_Aim of the exercise_: Count how many lines in the data below contain the string "height", matching case exactly, and reply with that number alone.
--*--
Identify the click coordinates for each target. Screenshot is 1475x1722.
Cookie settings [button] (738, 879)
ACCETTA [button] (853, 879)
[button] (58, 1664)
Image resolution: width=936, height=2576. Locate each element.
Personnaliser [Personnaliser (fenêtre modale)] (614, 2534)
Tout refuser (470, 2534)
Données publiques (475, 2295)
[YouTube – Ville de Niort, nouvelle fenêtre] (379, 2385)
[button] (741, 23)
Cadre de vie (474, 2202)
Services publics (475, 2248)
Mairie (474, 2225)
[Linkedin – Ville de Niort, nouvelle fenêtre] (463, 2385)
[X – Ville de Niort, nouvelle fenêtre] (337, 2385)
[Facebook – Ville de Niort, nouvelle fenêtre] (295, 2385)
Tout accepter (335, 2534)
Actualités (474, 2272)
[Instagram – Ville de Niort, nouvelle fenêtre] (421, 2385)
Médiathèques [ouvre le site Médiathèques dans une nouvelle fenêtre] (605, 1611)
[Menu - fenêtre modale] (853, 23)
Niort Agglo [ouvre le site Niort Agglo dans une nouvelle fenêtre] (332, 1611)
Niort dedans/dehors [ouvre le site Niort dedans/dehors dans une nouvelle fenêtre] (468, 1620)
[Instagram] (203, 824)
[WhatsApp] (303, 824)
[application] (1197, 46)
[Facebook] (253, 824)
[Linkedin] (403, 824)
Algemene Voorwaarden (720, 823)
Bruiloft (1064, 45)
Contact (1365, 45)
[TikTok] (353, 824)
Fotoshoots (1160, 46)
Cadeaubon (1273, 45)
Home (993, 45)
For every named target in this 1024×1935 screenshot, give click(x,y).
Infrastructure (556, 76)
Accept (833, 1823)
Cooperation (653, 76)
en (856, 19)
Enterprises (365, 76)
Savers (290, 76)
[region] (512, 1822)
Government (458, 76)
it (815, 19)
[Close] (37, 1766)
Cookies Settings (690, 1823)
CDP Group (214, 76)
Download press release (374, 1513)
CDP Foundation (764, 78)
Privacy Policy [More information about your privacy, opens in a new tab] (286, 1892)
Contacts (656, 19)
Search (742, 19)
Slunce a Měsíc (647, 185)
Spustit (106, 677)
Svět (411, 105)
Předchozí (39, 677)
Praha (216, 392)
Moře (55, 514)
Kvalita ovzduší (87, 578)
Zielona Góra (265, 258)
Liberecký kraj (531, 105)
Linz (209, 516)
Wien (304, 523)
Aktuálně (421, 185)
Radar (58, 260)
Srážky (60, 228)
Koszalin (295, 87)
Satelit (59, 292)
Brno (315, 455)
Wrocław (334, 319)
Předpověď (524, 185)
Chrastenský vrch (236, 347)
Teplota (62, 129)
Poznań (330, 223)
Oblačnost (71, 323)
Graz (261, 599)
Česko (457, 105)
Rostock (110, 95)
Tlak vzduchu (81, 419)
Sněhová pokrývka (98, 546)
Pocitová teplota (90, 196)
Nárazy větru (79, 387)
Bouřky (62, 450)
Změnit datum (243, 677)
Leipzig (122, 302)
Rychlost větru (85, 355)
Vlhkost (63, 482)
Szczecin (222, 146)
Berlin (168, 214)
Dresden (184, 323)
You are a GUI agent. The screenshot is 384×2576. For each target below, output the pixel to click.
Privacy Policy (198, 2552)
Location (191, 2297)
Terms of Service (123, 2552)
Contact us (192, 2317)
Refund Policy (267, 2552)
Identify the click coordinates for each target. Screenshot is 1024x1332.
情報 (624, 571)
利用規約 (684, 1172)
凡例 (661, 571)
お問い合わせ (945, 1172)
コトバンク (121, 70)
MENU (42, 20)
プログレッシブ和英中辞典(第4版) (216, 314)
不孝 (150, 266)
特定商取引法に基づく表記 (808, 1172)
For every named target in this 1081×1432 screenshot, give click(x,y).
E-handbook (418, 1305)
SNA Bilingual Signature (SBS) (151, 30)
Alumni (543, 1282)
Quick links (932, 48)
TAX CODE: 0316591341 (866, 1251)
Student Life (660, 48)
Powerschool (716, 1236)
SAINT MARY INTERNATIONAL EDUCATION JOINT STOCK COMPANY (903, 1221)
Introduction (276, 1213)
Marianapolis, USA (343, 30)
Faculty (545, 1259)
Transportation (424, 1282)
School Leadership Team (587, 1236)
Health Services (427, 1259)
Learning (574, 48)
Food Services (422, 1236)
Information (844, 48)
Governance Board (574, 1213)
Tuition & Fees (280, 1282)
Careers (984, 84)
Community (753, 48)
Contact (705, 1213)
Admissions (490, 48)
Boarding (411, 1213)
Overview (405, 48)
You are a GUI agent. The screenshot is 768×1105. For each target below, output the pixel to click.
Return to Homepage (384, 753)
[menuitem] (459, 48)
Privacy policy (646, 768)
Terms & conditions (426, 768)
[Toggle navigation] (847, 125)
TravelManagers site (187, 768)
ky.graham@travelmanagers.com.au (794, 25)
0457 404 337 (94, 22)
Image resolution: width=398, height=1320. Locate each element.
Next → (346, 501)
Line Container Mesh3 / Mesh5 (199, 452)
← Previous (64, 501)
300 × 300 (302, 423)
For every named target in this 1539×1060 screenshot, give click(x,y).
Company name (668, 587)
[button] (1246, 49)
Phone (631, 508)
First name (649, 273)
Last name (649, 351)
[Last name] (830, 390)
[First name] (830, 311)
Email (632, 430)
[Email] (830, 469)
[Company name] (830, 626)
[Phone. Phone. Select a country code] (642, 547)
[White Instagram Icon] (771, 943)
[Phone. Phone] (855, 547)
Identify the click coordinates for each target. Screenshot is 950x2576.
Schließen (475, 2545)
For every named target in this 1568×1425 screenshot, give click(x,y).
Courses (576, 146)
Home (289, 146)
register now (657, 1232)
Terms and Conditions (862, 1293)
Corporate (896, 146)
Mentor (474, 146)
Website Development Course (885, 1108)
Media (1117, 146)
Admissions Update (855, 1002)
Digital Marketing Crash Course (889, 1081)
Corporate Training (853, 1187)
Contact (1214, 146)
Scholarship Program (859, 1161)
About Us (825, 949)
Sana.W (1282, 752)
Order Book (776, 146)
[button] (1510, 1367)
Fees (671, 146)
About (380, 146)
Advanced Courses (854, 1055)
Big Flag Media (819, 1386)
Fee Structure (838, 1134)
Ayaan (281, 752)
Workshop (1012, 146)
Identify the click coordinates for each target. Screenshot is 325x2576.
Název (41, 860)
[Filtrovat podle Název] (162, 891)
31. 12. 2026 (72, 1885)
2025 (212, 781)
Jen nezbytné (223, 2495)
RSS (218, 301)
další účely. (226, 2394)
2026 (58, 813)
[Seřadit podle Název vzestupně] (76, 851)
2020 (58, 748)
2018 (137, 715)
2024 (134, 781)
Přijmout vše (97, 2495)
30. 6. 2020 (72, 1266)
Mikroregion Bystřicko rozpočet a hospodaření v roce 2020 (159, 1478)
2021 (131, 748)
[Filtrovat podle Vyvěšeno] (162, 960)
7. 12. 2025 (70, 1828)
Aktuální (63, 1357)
--*--
_Result of this exercise_: 2